What is being asked:
What you write should be an exact repeat of the lines from the one with "Given: Copy the actions permissions snippet" through the final line below, minus the pictures.

Task material:

------------

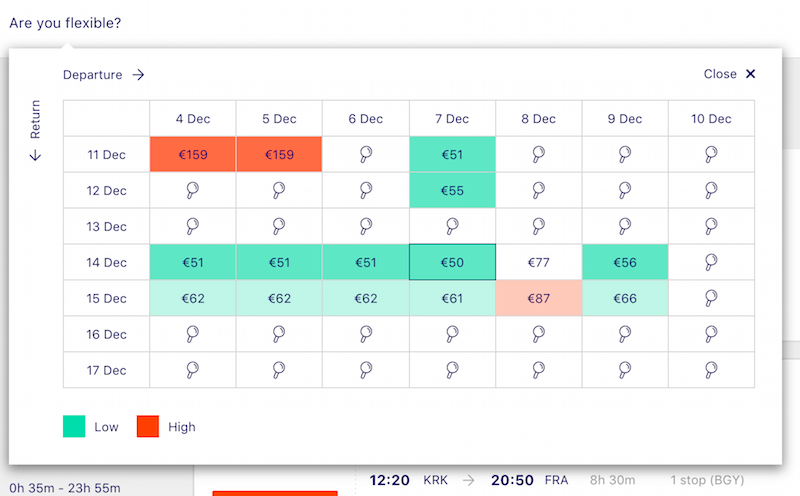Click magnifier for 8 Dec departure, 16 Dec return
The width and height of the screenshot is (800, 496).
pos(538,334)
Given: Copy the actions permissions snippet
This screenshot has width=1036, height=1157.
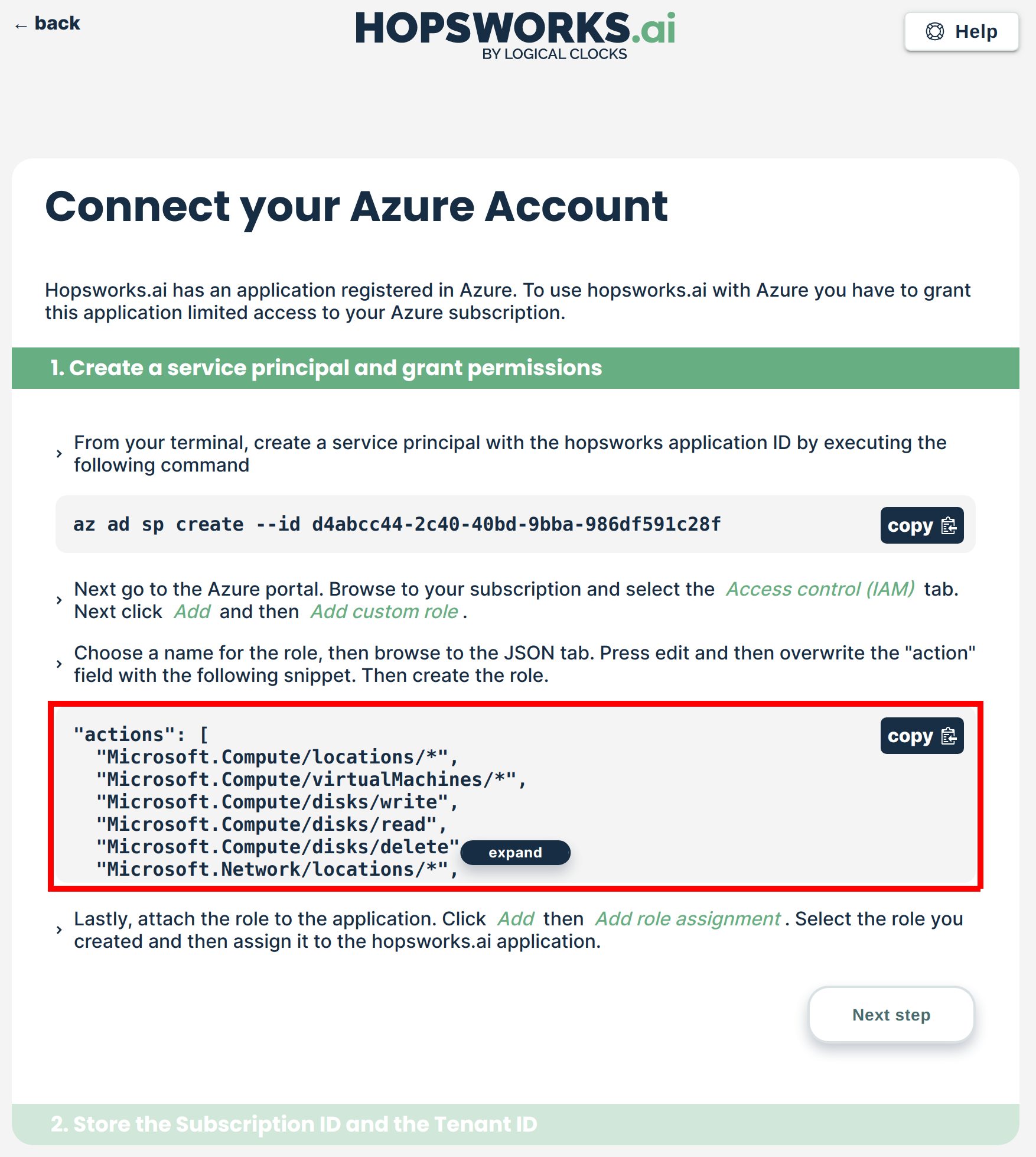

------------

Task solution:
Given: Copy the actions permissions snippet
This screenshot has width=1036, height=1157.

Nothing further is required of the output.